Universe can't be infinite.

[TimeSeeker]

For example:

lim x->∞ (1/x) = lim x->∞ ( 2/x)

1/x <> 2/x

WELL DUH!!!

That is called a CONTRADICTION.

[devans99]

For example:

lim x->∞ (1/x) = lim x->∞ ( 2/x)

1/x <> 2/x

WELL DUH!!!

That is called a CONTRADICTION.

Exactly, so what you did in your 'proof' was not valid. Just because two things are equal when x=∞ does not mean they are equal for x=other values

[TimeSeeker]

Exactly, so what you did in your 'proof' was not valid. Just because two things are equal when x=∞ does not mean they are equal for x=other values

So WHY was it NOT VALID?

Point out the EXACT ERROR IN REASONING. Highlight it.

IF lim x->∞ (1/x) = lim x->∞ ( 2/x)
FROM THE LIMIT LAWS IT FOLLOWS
∴ 1/x = 2/x
∴ 1 = 2

Where is the error?

[TimeSeeker]

If A = B and A = C
∴ B = C (Transitive property)

IF f(x) = c and f(y) = c
∴ f(x) = f(y)
∴ x = y

Where is the error?

[devans99]

IF lim x->∞ (1/x) = lim x->∞ ( 2/x)
FROM THE LIMIT LAWS IT FOLLOWS - *** NO IN DOES NOT FOLLOW ***
∴ 1/x = 2/x
∴ 1 = 2

lim x->∞ (1/x) = lim x->∞ ( 2/x)
DOES NOT IMPLY
1/x = 2/x

All sorts of expressions for example evaluate to 0 in the limit:

1/x, 2/x, 1/x^2

But

1/x <> 2/x <> 1/x^2

[TimeSeeker]

IF lim x->∞ (1/x) = lim x->∞ ( 2/x)
FROM THE LIMIT LAWS IT FOLLOWS - *** NO IN DOES NOT FOLLOW ***
∴ 1/x = 2/x
∴ 1 = 2

lim x->∞ (1/x) = lim x->∞ ( 2/x)
DOES NOT IMPLY
1/x = 2/x

YES IT DOES!!!!

If A = C and B = C
∴ A = B (Transitive property)

IF f(x) = C and f(y) = C
∴ f(x) = f(y)
∴ x = y

Where is the error?

https://en.wikipedia.org/wiki/Isomorphism

[devans99]

IF f(x) = c and f(y) = c
∴ f(x) = f(y)
No not in general. You have evaluated f(x) and f(y) for specific values of y and x. That does not mean they are equal for all values of x and y.
∴ x = y

[TimeSeeker]

No not in general. You have evaluated f(x) and f(y) for specific values of y and x. That does not mean they are equal for all values of x and y.
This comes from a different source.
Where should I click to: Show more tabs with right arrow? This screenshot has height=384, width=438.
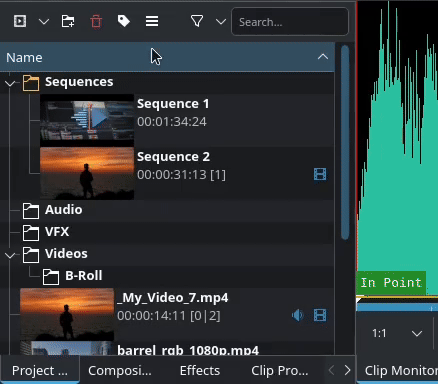coord(347,370)

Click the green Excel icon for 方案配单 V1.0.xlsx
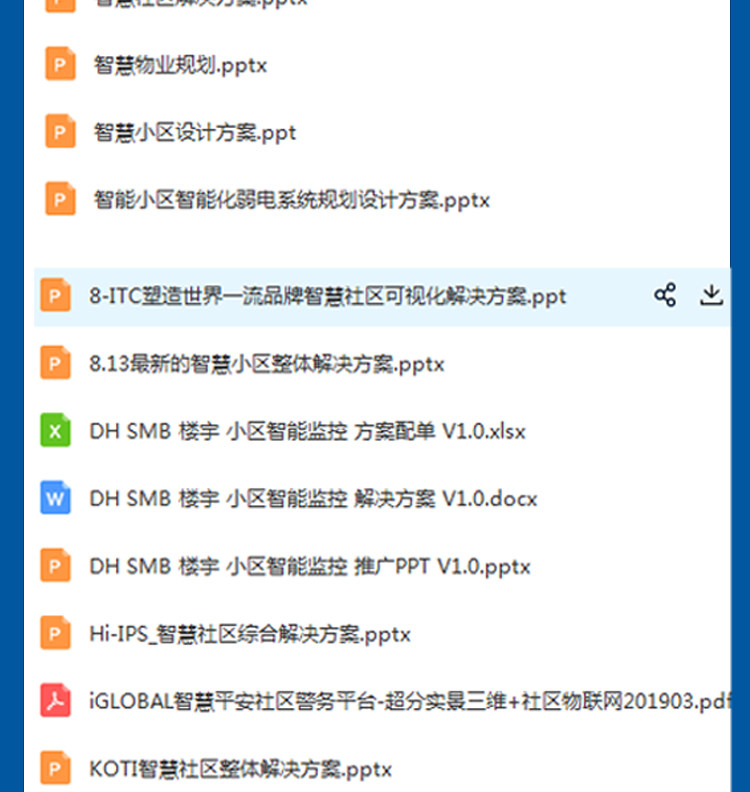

OK, lets examine the particular then:

f(x) = 1/x
g(x) = 2/x

Can you think of any x (for x in the set of real numbers) where f(x) or g(x) cannot be evaluated?

The only problem is 0, right? And since we are dealing with lim x->∞ and ∞ != 0

Then I guess it's a valid operation?

f(x) = c
f(y) = c
From (1)
∴ f(x) = f(y)
∴ x = y

[devans99]

No not in general. You have evaluated f(x) and f(y) for specific values of y and x. That does not mean they are equal for all values of x and y.

OK, lets examine the particular then:

f(x) = 1/x
g(x) = 2/x

Can you think of any x (for X in the set of real numbers) where f(x) or g(x) cannot be evaluated?

The only problem is 0, right? So I guess it is true in general, except where x=0 ?

f(x) <> g(x) for all x apart from infinity. It undefined at 0.

So you can only write f(x)=g(x) when x=infinity.

[TimeSeeker]

So you can only write f(x)=g(x) when x=infinity.

I see.

OK. I won't write that.

What I am going to write then is this.

lim x->∞ (1/x) <> lim x->∞ (2/x)

Would you say this is true in general except at x = infinity, but since x never gets to infinity then it's OK ?

[devans99]

So you can only write f(x)=g(x) when x=infinity.

I see.

OK. I won't write that.

What I am going to write then is this.

lim x->∞ (1/x) <> lim x->∞ (2/x)

Would you say this is true in general except at x = infinity, but since x never gets to infinity then it's OK ?

1/x <> 2/x
is true for all x except infinity and 0. So we can write:

lim x->∞ (1/x) ~= lim x->∞ (2/x)

[TimeSeeker]

lim x->∞ (1/x) ~= lim x->∞ (2/x)

This is no good! It violates transitivity!!!

lim x->∞ (1/x) = ~0
lim x->∞ (2/x) = ~0
lim x->∞ (1/x) ~= lim x->∞ (2/x)

~0 ~= ~0

CONTRADICTION!!!!!!

[devans99]

~= means approximately equal. We usually write:

lim x->∞ 1/x = 0

But x tends to but never actually reaches infinity, so the right side never actually reaches zero, so IMO its more correct to write:

lim x->∞ 1/x ~= 0

So whenever a limit is evaluated, it’s correct to use the approximately equals sign (~=) rather than equals.

[TimeSeeker]

lim x->∞ 1/x ~= 0

OK fine.

lim x->∞ (1/x) ~= 0
lim x->∞ (2/x) ~= 0

is this correct ?

[devans99]

Yes.